**Exercise directions:**
If any record holds an image, omit the image and print the rest exactly.

[Given data — start]

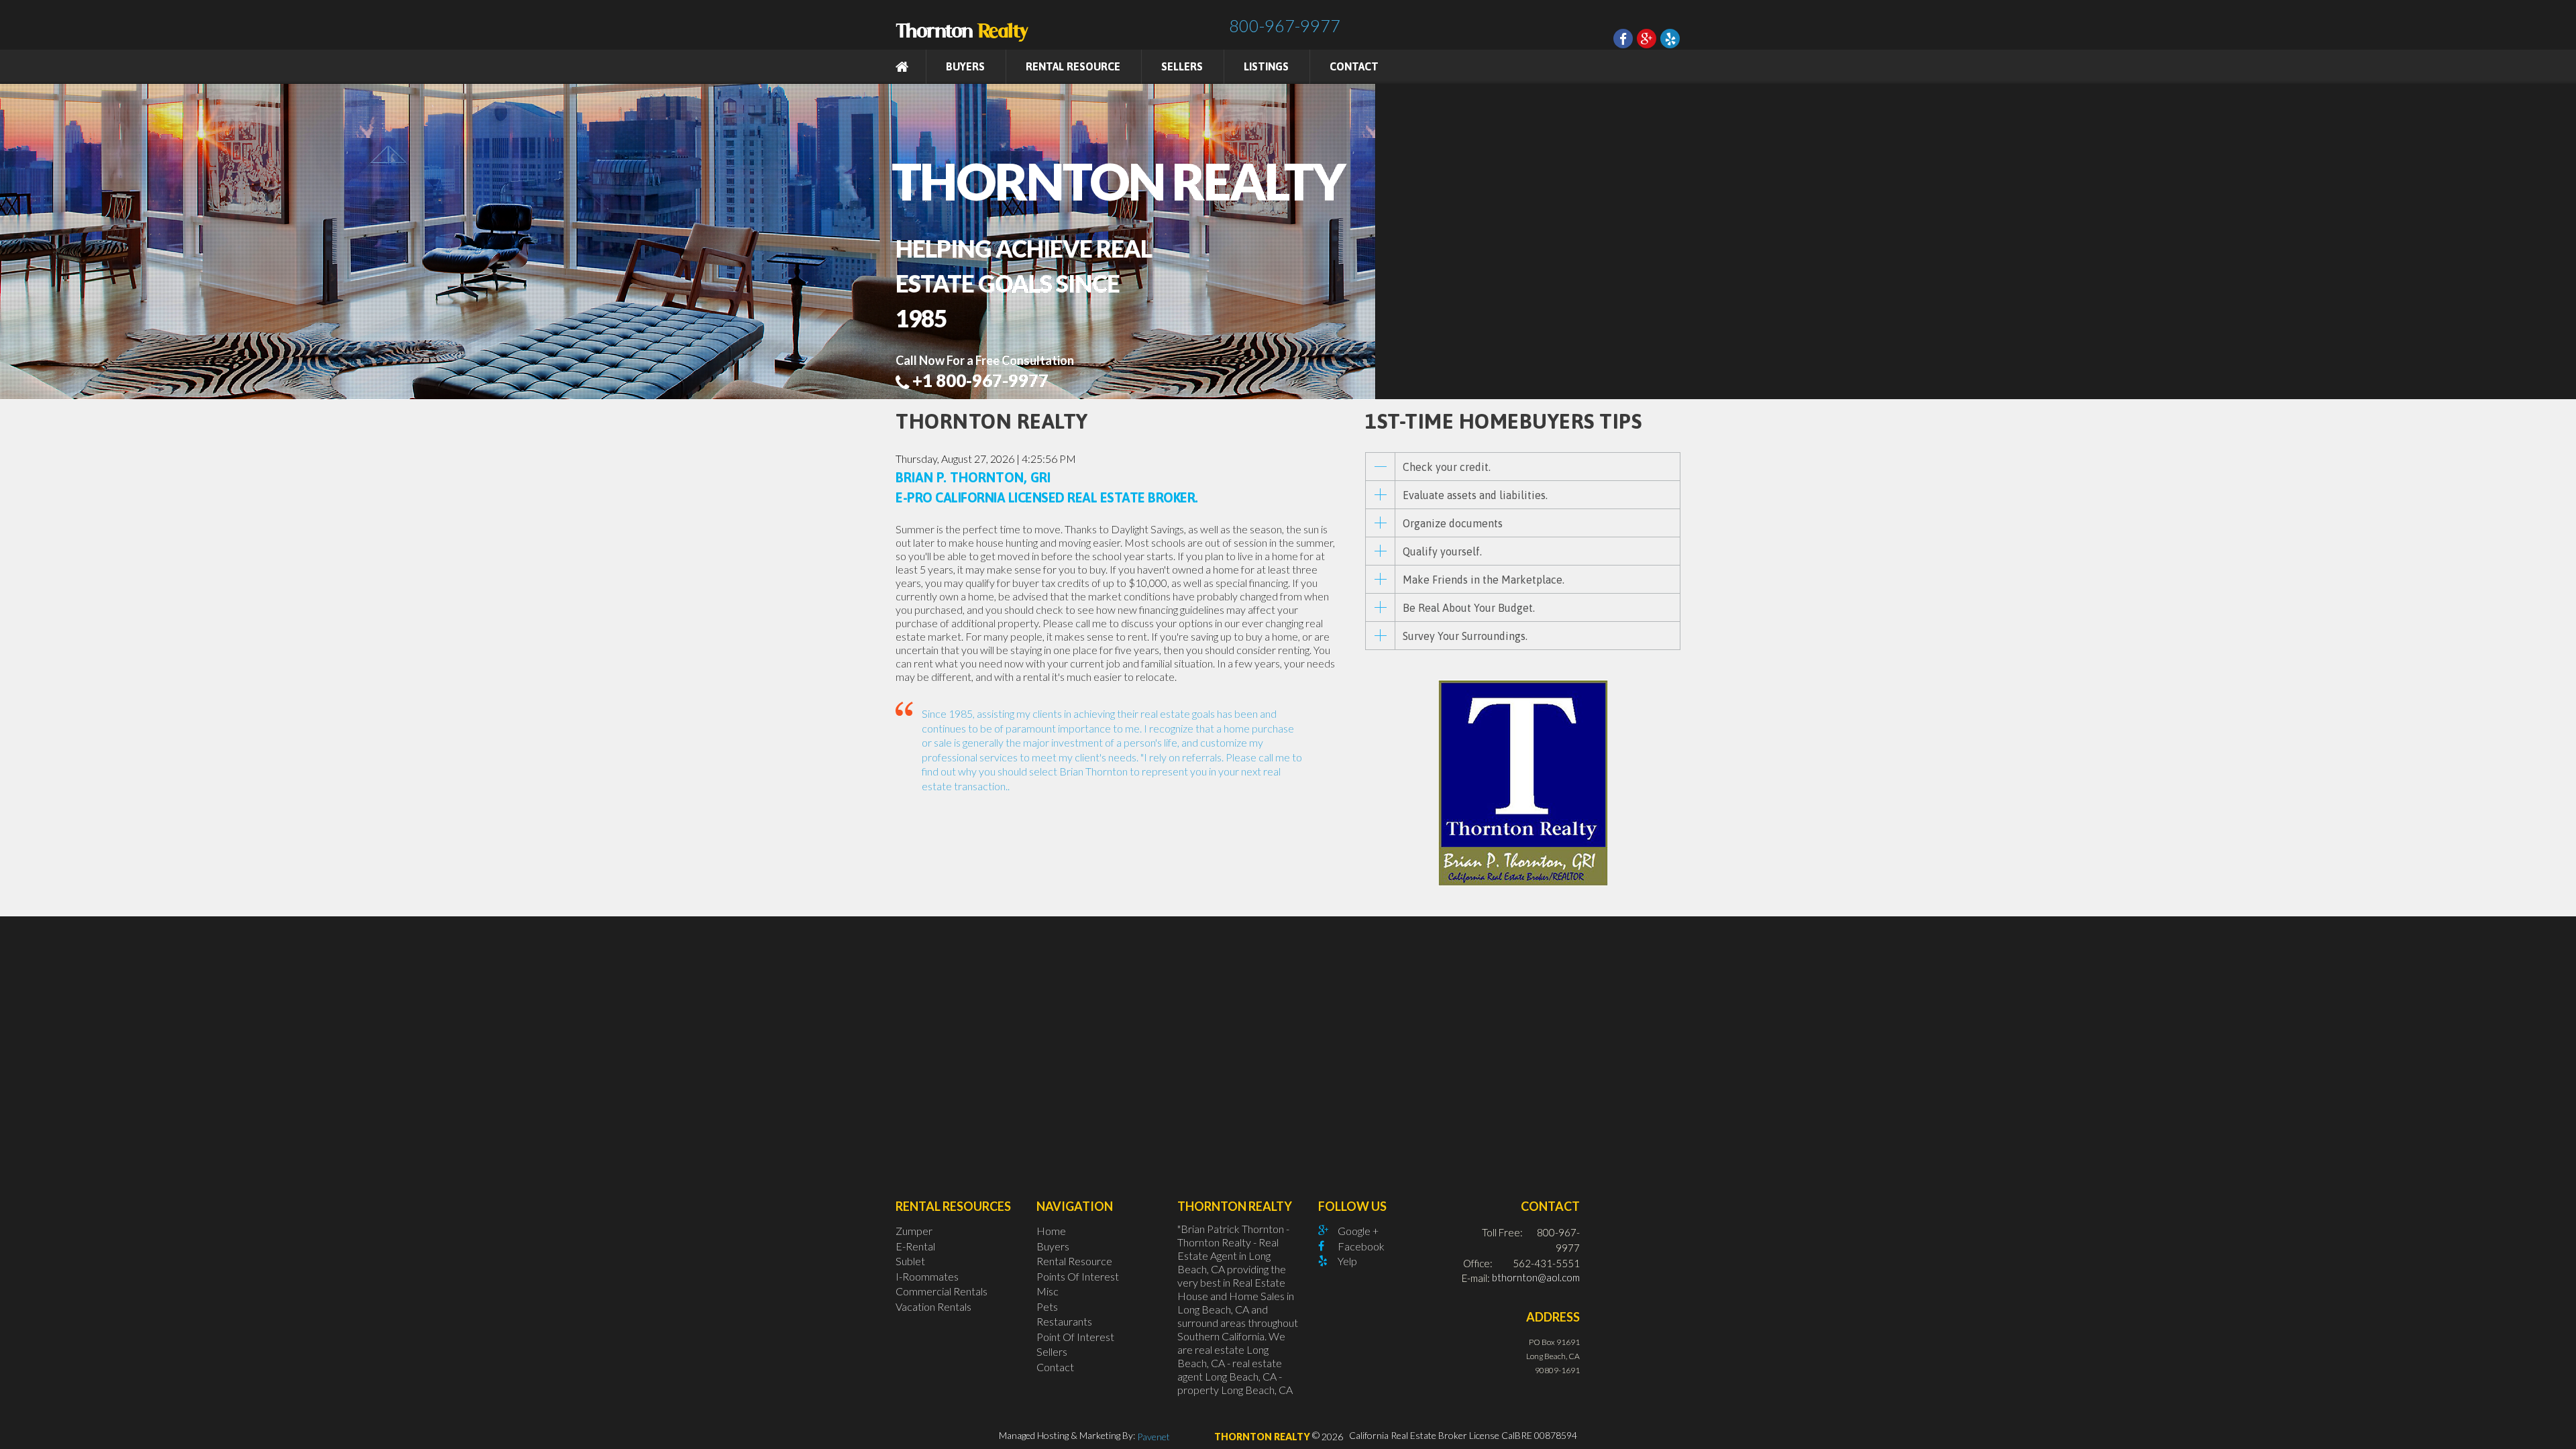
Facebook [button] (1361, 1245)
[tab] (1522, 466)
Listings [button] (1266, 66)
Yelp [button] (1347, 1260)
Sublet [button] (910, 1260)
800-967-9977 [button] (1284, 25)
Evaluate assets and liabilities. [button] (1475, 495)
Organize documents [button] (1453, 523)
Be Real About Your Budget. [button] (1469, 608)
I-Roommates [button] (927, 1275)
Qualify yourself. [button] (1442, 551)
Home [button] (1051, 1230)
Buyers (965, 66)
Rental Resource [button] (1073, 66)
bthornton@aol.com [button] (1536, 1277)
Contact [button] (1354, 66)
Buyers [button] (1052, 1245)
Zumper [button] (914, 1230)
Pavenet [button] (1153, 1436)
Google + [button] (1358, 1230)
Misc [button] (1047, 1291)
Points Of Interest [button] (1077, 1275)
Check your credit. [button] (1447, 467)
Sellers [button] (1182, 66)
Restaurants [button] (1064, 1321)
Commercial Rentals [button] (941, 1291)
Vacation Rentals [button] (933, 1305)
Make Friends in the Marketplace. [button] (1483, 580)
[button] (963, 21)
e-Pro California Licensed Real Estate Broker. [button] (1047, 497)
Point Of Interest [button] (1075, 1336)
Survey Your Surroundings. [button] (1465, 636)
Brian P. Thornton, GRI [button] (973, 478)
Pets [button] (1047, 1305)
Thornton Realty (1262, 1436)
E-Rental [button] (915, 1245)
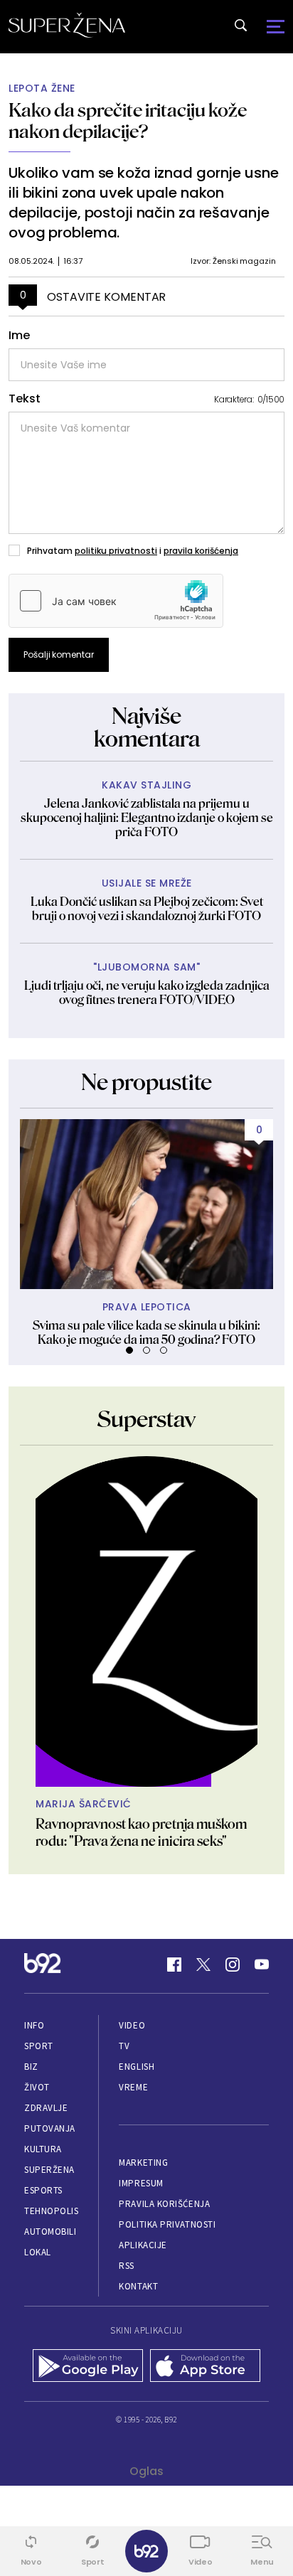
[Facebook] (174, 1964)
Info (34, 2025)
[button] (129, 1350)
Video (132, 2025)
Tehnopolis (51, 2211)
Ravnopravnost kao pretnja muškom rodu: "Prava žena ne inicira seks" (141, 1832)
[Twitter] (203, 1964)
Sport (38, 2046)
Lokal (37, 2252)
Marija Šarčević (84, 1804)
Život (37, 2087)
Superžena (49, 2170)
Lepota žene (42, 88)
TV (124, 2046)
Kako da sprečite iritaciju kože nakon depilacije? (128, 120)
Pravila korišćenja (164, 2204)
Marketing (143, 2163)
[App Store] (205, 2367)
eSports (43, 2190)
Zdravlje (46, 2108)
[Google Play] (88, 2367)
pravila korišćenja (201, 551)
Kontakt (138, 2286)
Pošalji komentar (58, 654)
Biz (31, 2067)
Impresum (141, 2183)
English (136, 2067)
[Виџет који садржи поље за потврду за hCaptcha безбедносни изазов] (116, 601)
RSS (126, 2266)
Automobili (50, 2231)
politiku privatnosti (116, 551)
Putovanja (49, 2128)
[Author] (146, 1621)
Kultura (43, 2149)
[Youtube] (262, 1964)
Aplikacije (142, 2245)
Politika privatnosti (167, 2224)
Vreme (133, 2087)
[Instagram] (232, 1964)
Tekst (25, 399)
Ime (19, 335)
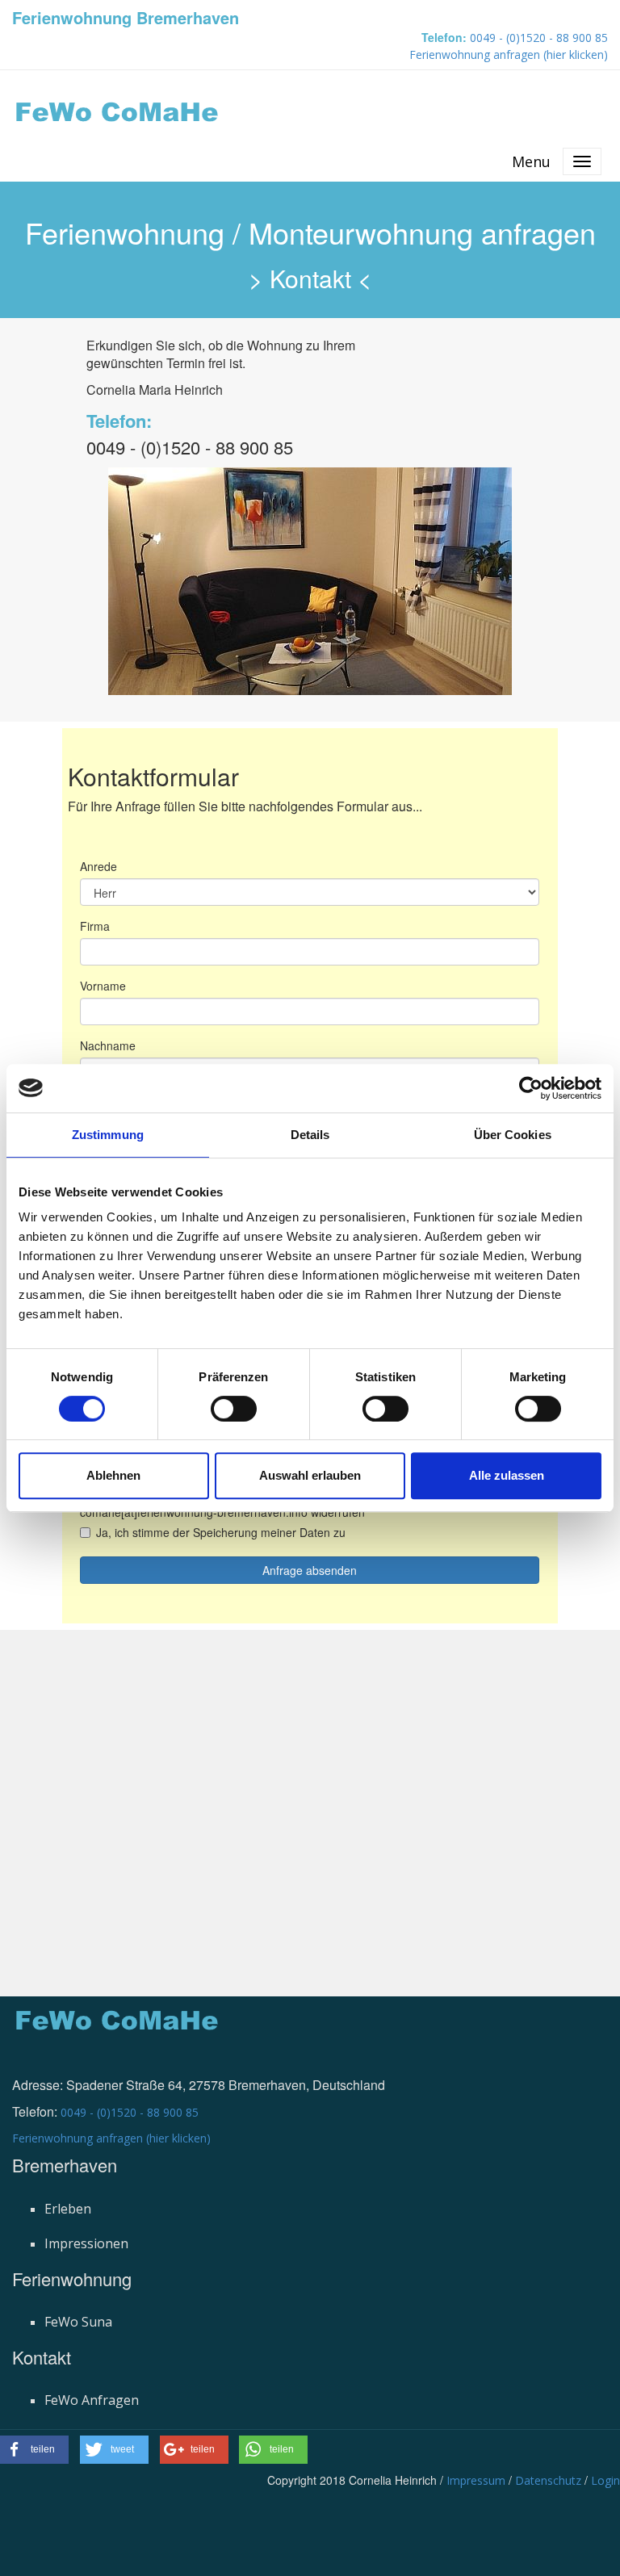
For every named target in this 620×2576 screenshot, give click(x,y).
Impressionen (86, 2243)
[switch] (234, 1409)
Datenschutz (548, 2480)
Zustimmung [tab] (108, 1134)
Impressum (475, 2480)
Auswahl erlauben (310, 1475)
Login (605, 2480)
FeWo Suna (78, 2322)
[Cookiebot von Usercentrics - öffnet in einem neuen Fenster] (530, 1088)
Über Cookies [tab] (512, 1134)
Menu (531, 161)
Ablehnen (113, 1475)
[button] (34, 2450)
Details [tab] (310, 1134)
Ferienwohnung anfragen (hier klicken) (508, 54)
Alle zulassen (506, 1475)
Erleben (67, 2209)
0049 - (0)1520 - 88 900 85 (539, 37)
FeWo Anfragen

[Given data — finish]

**Exercise output:**
Facebook [button] (1361, 1245)
[tab] (1522, 466)
Listings [button] (1266, 66)
Yelp [button] (1347, 1260)
Sublet [button] (910, 1260)
800-967-9977 [button] (1284, 25)
Evaluate assets and liabilities. [button] (1475, 495)
Organize documents [button] (1453, 523)
Be Real About Your Budget. [button] (1469, 608)
I-Roommates [button] (927, 1275)
Qualify yourself. [button] (1442, 551)
Home [button] (1051, 1230)
Buyers (965, 66)
Rental Resource [button] (1073, 66)
bthornton@aol.com [button] (1536, 1277)
Contact [button] (1354, 66)
Buyers [button] (1052, 1245)
Zumper [button] (914, 1230)
Pavenet [button] (1153, 1436)
Google + [button] (1358, 1230)
Misc [button] (1047, 1291)
Points Of Interest [button] (1077, 1275)
Check your credit. [button] (1447, 467)
Sellers [button] (1182, 66)
Restaurants [button] (1064, 1321)
Commercial Rentals [button] (941, 1291)
Vacation Rentals [button] (933, 1305)
Make Friends in the Marketplace. [button] (1483, 580)
[button] (963, 21)
e-Pro California Licensed Real Estate Broker. [button] (1047, 497)
Point Of Interest [button] (1075, 1336)
Survey Your Surroundings. [button] (1465, 636)
Brian P. Thornton, GRI [button] (973, 478)
Pets [button] (1047, 1305)
Thornton Realty (1262, 1436)
E-Rental [button] (915, 1245)
[Facebook] (174, 1964)
Info (34, 2025)
[button] (129, 1350)
Video (132, 2025)
Tehnopolis (51, 2211)
Ravnopravnost kao pretnja muškom rodu: "Prava žena ne inicira seks" (141, 1832)
[Twitter] (203, 1964)
Sport (38, 2046)
Lokal (37, 2252)
Marija Šarčević (84, 1804)
Život (37, 2087)
Superžena (49, 2170)
Lepota žene (42, 88)
TV (124, 2046)
Kako da sprečite iritaciju kože nakon depilacije? (128, 120)
Pravila korišćenja (164, 2204)
Marketing (143, 2163)
[App Store] (205, 2367)
eSports (43, 2190)
Zdravlje (46, 2108)
[Google Play] (88, 2367)
pravila korišćenja (201, 551)
Kontakt (138, 2286)
Pošalji komentar (58, 654)
Biz (31, 2067)
Impresum (141, 2183)
English (136, 2067)
[Виџет који садржи поље за потврду за hCaptcha безбедносни изазов] (116, 601)
RSS (126, 2266)
Automobili (50, 2231)
politiku privatnosti (116, 551)
Putovanja (49, 2128)
[Author] (146, 1621)
Kultura (43, 2149)
[Youtube] (262, 1964)
Aplikacije (142, 2245)
Politika privatnosti (167, 2224)
Vreme (133, 2087)
[Instagram] (232, 1964)
Tekst (25, 399)
Ime (19, 335)
For every named target in this 620×2576 screenshot, give click(x,y).
Impressionen (86, 2243)
[switch] (234, 1409)
Datenschutz (548, 2480)
Zustimmung [tab] (108, 1134)
Impressum (475, 2480)
Auswahl erlauben (310, 1475)
Login (605, 2480)
FeWo Suna (78, 2322)
[Cookiebot von Usercentrics - öffnet in einem neuen Fenster] (530, 1088)
Über Cookies [tab] (512, 1134)
Menu (531, 161)
Ablehnen (113, 1475)
[button] (34, 2450)
Details [tab] (310, 1134)
Ferienwohnung anfragen (hier klicken) (508, 54)
Alle zulassen (506, 1475)
Erleben (67, 2209)
0049 - (0)1520 - 88 900 85 (539, 37)
FeWo Anfragen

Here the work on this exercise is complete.